Try it
Reproduce the entries below exactly, but only from the line containing "Expand the sidebar menu next to the yen icon" to the line containing "The image size is (1176, 1009).", inclusive.

Stored data

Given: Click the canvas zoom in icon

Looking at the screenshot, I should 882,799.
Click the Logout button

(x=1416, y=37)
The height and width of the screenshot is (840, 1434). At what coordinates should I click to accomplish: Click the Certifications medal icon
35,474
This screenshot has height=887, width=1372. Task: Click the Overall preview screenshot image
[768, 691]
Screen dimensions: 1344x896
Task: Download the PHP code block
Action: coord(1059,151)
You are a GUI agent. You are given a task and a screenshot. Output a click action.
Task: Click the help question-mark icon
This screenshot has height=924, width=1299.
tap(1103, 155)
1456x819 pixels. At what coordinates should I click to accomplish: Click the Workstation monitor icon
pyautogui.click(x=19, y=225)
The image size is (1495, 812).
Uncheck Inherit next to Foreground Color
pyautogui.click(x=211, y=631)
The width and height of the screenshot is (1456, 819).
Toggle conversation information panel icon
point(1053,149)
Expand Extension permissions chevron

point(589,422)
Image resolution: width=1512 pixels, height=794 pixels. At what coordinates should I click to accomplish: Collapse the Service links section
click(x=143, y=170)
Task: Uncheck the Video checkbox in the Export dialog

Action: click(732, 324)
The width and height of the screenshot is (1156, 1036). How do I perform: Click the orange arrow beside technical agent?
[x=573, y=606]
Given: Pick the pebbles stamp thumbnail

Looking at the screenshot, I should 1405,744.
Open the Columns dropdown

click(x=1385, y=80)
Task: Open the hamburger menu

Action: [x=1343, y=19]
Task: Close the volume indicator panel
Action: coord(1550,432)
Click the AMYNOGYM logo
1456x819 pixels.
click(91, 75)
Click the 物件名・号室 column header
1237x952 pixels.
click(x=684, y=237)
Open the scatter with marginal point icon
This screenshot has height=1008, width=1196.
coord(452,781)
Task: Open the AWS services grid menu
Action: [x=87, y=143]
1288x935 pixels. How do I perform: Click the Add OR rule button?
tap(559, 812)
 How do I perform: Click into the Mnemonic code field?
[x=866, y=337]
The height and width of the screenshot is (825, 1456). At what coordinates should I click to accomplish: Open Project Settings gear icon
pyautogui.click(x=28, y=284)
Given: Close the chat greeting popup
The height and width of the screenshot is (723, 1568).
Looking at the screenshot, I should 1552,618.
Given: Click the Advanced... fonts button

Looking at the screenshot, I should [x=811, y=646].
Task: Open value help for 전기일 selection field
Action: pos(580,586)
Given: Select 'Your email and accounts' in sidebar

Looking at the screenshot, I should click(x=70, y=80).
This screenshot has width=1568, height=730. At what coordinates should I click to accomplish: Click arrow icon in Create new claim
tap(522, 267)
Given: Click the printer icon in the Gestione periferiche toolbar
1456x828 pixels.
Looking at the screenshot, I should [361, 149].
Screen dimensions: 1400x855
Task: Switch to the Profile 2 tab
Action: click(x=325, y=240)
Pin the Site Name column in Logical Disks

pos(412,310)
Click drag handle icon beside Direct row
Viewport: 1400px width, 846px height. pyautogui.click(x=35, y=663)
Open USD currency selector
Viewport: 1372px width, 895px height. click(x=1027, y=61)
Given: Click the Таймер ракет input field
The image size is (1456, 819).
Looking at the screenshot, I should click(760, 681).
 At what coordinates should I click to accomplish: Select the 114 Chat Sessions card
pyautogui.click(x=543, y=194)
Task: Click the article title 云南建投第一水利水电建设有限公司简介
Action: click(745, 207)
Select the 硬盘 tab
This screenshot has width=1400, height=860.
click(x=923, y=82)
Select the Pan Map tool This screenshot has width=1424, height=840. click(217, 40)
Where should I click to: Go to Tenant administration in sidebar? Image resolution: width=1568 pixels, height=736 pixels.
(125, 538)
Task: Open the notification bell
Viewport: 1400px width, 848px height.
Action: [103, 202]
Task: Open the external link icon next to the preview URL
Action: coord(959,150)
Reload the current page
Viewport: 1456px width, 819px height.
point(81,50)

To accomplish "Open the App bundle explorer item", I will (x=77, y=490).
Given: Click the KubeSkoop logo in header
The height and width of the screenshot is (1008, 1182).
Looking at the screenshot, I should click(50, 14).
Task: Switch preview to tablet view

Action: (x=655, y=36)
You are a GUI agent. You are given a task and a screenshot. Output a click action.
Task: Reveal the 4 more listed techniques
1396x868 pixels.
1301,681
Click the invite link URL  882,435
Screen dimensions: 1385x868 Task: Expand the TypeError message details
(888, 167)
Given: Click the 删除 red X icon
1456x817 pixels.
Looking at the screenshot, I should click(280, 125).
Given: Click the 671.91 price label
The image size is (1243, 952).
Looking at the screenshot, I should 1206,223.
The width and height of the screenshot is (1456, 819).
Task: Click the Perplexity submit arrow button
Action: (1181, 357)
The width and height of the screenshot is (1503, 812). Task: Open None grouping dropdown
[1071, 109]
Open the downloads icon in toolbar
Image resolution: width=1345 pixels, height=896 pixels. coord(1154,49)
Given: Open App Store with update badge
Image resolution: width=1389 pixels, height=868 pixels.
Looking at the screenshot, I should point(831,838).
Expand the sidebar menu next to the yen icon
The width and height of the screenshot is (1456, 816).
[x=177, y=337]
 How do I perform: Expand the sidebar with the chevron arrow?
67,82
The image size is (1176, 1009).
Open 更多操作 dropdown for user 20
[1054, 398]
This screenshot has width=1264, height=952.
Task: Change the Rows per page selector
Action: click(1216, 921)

Problem solution
Expand the sidebar menu next to the yen icon
The width and height of the screenshot is (1456, 816).
[x=177, y=337]
 How do I perform: Expand the sidebar with the chevron arrow?
67,82
The image size is (1176, 1009).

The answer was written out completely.